§ Dataset entries
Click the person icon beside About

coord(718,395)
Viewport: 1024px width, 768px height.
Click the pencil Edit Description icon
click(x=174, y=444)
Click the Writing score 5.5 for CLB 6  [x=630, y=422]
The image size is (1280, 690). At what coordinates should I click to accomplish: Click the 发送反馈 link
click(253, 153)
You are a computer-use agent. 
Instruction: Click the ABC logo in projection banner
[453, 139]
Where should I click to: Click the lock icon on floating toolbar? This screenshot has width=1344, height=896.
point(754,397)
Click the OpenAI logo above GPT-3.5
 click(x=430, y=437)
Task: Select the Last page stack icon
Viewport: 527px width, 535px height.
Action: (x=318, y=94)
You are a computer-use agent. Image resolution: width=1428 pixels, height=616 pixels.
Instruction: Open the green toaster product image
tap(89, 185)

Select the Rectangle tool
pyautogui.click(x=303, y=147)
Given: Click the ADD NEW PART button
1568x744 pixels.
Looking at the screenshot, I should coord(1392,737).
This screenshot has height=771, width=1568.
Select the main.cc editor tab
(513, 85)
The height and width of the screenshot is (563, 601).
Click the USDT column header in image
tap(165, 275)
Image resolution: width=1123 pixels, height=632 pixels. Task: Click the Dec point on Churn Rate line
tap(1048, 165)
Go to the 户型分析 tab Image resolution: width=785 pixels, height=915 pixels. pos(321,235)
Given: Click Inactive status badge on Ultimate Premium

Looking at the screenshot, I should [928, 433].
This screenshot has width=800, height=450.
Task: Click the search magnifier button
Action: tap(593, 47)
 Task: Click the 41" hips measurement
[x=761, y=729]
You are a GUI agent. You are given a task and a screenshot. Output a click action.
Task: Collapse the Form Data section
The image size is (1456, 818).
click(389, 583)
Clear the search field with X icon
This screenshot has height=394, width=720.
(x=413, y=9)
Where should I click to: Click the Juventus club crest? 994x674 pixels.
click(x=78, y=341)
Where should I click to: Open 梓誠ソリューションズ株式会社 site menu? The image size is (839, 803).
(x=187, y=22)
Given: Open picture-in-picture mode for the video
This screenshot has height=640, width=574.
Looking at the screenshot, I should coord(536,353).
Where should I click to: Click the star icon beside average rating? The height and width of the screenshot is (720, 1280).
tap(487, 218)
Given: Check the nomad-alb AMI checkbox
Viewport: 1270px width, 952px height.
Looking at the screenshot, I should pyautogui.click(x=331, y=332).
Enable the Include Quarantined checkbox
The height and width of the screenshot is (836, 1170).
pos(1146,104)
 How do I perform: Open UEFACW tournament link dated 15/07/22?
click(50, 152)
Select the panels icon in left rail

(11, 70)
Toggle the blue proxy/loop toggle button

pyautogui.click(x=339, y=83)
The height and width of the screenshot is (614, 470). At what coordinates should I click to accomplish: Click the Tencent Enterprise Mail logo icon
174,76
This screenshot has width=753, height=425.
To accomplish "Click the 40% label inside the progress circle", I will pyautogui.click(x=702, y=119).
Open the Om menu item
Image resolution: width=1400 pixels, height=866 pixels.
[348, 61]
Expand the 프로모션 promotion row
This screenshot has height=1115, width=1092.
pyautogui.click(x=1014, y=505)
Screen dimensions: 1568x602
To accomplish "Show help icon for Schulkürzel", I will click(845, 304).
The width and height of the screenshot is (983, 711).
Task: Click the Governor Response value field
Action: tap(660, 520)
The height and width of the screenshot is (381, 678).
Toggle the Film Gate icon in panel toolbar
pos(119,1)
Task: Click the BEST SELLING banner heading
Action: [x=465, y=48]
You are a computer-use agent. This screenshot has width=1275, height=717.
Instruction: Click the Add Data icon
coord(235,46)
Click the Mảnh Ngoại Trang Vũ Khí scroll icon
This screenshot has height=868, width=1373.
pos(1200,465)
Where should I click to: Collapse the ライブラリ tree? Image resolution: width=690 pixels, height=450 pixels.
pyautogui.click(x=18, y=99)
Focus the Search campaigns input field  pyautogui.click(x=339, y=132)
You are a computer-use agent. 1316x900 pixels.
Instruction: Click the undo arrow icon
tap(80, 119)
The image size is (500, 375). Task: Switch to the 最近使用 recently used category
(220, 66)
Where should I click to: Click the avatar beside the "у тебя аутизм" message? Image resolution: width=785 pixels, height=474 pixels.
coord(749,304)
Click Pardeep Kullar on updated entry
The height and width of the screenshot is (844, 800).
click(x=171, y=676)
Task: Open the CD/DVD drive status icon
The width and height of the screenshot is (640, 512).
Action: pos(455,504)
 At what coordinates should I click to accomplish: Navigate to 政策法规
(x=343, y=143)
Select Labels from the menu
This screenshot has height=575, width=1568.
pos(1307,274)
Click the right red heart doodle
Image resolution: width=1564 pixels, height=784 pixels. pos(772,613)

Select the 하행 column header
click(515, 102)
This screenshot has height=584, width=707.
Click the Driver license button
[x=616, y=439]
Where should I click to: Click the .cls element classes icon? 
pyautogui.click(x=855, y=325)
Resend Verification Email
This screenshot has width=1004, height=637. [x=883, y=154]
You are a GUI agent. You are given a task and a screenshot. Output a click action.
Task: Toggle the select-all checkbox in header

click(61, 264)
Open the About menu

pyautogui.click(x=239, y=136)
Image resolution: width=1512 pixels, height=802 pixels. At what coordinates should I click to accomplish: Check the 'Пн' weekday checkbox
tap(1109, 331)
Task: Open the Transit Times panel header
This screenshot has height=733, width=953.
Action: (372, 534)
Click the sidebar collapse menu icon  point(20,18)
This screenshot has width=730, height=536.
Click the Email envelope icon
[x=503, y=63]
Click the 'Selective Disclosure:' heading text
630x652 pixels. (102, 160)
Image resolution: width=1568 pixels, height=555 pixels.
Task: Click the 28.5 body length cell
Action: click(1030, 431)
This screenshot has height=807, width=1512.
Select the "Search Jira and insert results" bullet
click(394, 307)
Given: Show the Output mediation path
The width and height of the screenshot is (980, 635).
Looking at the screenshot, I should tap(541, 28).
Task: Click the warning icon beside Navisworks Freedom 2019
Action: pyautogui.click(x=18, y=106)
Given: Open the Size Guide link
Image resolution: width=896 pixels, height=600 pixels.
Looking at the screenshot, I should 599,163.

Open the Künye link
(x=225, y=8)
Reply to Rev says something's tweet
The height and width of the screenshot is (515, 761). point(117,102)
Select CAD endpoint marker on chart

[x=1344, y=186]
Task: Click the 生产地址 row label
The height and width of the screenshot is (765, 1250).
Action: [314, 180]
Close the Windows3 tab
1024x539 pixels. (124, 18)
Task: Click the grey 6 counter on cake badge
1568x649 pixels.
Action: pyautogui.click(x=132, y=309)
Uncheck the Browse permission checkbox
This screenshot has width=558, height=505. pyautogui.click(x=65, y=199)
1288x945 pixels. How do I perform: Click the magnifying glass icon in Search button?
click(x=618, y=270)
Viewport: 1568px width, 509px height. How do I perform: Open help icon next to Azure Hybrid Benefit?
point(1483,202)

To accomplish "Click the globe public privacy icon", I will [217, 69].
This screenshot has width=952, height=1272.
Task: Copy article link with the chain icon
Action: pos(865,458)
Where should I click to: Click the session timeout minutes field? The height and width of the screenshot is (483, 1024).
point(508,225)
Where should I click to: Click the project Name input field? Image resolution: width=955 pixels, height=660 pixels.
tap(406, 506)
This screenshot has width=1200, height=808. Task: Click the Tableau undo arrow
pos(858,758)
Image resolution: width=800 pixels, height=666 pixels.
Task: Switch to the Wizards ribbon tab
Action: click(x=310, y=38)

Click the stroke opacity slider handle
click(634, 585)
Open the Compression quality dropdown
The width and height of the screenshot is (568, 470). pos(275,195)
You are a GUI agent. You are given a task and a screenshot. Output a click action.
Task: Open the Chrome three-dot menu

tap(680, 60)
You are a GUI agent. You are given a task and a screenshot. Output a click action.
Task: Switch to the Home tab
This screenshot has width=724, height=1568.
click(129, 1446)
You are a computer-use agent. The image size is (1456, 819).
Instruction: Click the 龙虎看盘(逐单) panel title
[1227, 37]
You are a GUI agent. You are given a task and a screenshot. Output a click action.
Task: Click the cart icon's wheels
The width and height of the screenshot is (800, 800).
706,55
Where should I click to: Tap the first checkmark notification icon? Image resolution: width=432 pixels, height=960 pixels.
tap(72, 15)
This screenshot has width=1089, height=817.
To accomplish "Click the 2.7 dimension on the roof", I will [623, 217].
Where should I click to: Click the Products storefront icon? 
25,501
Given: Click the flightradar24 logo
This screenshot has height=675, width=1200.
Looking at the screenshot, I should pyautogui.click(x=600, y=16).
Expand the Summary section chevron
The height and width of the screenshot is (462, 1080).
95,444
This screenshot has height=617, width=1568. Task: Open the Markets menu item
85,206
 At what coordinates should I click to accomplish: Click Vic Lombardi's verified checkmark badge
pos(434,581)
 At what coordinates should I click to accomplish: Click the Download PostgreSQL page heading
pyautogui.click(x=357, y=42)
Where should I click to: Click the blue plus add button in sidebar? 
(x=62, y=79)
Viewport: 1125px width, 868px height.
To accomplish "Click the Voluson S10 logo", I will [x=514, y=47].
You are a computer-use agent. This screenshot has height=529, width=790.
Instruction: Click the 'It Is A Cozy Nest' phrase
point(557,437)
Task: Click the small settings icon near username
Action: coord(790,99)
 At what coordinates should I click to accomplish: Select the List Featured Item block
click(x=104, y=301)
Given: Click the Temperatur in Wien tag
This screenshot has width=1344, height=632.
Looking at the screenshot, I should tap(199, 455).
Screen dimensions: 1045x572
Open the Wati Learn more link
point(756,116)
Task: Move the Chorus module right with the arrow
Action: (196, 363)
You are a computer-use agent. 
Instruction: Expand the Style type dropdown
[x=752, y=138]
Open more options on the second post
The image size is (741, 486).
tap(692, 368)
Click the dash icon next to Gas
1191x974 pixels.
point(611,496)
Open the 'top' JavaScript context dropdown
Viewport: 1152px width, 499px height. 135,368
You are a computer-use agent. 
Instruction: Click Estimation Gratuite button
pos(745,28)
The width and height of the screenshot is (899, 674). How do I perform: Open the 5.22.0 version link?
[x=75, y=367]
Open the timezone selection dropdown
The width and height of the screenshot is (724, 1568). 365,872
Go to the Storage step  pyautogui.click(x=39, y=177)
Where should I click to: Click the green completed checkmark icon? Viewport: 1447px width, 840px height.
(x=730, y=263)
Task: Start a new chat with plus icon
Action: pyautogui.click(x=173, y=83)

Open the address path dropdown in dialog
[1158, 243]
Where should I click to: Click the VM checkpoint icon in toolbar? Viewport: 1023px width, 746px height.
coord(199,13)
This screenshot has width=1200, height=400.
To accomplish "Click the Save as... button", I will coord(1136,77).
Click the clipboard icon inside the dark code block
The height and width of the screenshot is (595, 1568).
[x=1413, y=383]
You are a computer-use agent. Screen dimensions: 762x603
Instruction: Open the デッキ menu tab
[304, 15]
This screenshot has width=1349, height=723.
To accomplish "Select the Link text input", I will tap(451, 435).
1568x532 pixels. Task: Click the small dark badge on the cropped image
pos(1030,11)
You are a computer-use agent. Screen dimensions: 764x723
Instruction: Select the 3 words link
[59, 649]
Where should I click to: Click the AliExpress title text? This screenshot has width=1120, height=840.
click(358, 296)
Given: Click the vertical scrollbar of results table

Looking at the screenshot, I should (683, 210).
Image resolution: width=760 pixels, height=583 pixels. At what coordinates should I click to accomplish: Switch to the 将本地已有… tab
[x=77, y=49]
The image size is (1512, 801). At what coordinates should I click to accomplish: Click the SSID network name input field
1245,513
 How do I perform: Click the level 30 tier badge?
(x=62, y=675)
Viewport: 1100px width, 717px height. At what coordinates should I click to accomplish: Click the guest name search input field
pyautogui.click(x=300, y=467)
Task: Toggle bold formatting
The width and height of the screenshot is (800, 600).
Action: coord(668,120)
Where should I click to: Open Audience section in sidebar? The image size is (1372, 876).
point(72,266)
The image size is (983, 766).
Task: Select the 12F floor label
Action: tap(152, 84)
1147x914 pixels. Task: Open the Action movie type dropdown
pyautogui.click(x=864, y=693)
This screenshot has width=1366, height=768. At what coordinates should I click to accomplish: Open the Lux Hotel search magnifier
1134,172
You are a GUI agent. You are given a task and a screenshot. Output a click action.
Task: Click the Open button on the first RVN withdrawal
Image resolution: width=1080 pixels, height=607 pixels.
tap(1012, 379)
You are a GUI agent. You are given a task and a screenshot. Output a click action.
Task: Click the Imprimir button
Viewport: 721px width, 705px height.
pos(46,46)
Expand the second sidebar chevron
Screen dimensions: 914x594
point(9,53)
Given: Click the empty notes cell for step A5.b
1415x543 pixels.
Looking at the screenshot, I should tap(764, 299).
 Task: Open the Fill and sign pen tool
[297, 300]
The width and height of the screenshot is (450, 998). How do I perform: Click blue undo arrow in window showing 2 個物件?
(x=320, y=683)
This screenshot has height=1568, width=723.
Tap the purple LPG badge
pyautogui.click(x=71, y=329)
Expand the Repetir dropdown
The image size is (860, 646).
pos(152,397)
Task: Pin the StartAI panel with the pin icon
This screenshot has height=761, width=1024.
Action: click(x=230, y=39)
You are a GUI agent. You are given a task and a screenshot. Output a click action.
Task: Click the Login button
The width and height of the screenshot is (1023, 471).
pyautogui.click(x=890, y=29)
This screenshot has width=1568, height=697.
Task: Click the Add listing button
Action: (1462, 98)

§ What the task asks
Whenever a line above includes "step", copy it in full.

§ Answer to this task
Go to the Storage step  pyautogui.click(x=39, y=177)
Given: Click the empty notes cell for step A5.b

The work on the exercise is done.